About Postcards For A Grand Tour


This project investigated the role of the postcard as an object bearing the memories of a place transmitted from one location to another. To complete this project I travelled to Rome, Berlin, Amsterdam, Brussels, Paris, and finally to London, on a route tracing many of the cities from the Grand Tour. Before leaving on this journey, I asked people to send me content for postcards and to tell me where to leave them in each city. I also took a portable printer and blank postcards with me so I could print on-the-fly, with contributors reacting to my experiences. The entire project was an engrossing experiment inverting the typical way a tourist gathers postcards to send to distant contacts. Instead, my trip was deeply impacted by things other people wanted me to experience, and mementos left behind instead of collected and brought home. I found myself tasked with seeking out strange places, from playgrounds to sex shops, sites of terrorism to military convoys, cabarets to places where people fart. Going on such an adventure with these sites taking priority certainly changes the way one thinks about travel.

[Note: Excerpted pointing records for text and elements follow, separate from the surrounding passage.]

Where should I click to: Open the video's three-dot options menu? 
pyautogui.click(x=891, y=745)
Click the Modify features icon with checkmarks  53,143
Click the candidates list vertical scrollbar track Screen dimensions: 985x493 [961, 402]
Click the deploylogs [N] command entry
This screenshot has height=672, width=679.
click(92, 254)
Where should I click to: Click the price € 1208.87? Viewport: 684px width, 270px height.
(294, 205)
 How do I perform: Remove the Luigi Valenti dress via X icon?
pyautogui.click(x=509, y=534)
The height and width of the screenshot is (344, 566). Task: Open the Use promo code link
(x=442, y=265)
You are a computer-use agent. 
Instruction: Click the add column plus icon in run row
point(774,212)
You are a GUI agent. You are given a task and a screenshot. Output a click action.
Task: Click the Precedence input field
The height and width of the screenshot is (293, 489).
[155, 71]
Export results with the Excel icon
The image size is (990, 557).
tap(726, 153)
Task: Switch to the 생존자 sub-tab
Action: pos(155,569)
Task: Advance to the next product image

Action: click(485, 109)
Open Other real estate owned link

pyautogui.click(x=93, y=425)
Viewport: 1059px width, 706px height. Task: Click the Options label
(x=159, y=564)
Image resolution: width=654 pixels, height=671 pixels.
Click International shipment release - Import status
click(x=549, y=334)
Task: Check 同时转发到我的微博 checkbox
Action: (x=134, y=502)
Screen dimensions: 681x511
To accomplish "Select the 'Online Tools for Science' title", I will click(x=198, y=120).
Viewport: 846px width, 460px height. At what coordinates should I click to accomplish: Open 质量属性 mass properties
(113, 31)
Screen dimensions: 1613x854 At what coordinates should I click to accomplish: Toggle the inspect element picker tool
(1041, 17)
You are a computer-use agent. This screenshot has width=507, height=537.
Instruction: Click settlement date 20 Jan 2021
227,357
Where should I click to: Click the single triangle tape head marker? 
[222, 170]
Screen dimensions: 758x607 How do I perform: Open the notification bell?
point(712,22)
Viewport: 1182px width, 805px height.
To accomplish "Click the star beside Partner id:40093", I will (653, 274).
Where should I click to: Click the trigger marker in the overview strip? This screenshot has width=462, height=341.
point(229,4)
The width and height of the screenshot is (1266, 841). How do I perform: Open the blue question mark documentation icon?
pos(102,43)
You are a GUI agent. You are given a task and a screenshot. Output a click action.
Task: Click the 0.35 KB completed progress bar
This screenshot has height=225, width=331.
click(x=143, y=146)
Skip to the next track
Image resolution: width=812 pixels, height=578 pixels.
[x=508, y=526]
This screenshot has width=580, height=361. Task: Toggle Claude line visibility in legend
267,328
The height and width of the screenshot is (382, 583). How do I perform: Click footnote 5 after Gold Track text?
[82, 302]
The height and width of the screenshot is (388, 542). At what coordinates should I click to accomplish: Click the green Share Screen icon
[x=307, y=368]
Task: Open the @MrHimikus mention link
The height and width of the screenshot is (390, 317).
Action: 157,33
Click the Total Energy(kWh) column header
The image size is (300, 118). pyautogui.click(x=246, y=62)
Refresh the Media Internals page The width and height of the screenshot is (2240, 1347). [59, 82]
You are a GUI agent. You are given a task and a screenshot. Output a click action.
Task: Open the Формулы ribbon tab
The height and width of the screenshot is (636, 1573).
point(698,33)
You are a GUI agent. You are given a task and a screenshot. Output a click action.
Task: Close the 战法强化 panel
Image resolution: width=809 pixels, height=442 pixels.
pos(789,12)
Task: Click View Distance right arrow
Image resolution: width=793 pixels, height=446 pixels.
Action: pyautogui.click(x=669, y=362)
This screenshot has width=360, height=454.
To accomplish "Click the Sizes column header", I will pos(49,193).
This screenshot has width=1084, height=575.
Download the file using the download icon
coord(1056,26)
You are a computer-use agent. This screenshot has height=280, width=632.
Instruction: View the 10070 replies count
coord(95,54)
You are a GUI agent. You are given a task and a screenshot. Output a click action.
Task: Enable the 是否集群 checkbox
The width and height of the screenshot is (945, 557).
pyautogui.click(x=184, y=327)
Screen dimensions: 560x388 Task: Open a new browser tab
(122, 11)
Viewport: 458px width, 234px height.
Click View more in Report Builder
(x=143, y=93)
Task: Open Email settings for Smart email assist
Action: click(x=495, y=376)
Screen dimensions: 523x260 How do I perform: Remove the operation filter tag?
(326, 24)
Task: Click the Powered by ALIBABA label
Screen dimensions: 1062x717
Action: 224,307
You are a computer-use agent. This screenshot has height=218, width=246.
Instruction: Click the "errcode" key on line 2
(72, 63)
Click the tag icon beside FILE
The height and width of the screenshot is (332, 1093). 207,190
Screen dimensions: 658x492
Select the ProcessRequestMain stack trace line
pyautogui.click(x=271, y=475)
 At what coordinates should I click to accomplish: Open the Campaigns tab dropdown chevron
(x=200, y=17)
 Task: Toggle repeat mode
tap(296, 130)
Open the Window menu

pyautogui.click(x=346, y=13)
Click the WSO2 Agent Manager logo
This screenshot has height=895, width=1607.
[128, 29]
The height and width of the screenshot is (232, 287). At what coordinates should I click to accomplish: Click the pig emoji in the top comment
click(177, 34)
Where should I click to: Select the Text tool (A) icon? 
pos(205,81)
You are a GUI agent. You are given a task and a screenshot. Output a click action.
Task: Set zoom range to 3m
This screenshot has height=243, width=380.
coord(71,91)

The overall experience made me reconsider how questions of familiarity elide with the business of tourism, how some things remain constant in every city (like the search for a public restroom), and how this mundanity brushes up against tourist destinations that derive their popularity from a mixture of spectacle, history, and public and private “recommendations.” Most of my social media postings from my trip from Rome to London consisted of other people’s cards held up in front of disparate locations, from The Eiffel tower to a public urinal. Looking back on these postings and the documentation of this project, I am struck by how my publicly posted photos differ from most contemporary travel photos in that the site pictured is often mostly obscured by a postcard, often seemingly unrelated to the site, made from an image determined by someone from a far away place, interrupting both my view and the expectation of the perfect “photo opportunity.”

This project taught me many valuable lessons. After traveling for a little over three weeks, and placing roughly 100 cards sourced from over fifty contributors in surprising locations, under sometimes strange conditions, I feel I have come to re-imagine a contemporary notion of The Grand Tour and have learned a great deal about what kinds of images and experiences one expects from a place and what happens when these expectations are challenged or diverted. This recalibration was liberating, frustrating, and educational.

Also, I gathered many cards from people who don’t consider themselves to be “artists,” and many of the most surprising and successful postcards came from these contributors. This reaffirmed my belief that when given the opportunity to participate, non-artists often come up with the best ideas, perhaps because they have so little to lose.  Additionally, this project made me think about how the postcard operates as a lowstakes, easy, perhaps even “dumb” medium. Anything can go on a postcard; it's where the thing goes and then where it goes after that matters.


Background

This project grew from Postcards For America, completed last summer during a cross country road trip across the U.S.A. from Los Angeles to Washington, D.C. and back again.

Throughout my month-long trip through national parks, ghost towns, metropolises, and tiny villages, I found myself understanding America through other people’s images and narratives every time I left a postcard at a bar, monument, museum, car windshield, rest stop, or stranger's home. When I returned to L.A., I saw these Postcards For America as a reflection of how a dispersed selection of individuals imagines America, travel, and the sites and experiences worth the journey. I also began to think about how this project might work in other scenarios.

If the cross-country road trip is the ultimate icon of American travel, its European equivalent might be The Grand Tour, an 18th-century rite-of-passage for mostly young, wealthy, primarily English men who would travel for months, sometimes years, on prescribed itineraries from London to Rome and far-flung places in-between. During these trips, they were expected to absorb and record their presence at significant sites in ways that would allow them to participate in the solidifying aristocratic class with a kind of cultural authenticity that only comes from actually “being there.” They also used the tour as an opportunity to “sow their wild oats” and affirm notions of cultural supremacy in libidinal, exotic, foreign places. Today, rites-of-passage - from “gap year” adventures, to after-graduation backpacking trips, to the importance of “study abroad” experiences -  all share a legacy stemming from the ideas and ideals tied up in The Grand Tour.

This Grand Tour history has also cemented many hallmarks of tourism that stick with us today. The souvenir has moved from the stolen (or fake) ancient ruin to the pocketable local craft and miniaturized monument. The on-site portrait was once an expensive, lifesize, commissioned painting, and now it's the selfie and the Leaning Tower of Pisa prop shot. The Guidebook as we know it was born from Grand Tour itineraries and its legacy lingers in multiple iPhone apps. And the idealized scene rendered for posterity has moved from large Piranesi prints to glossy postcards of cats lounging on Roman ruins.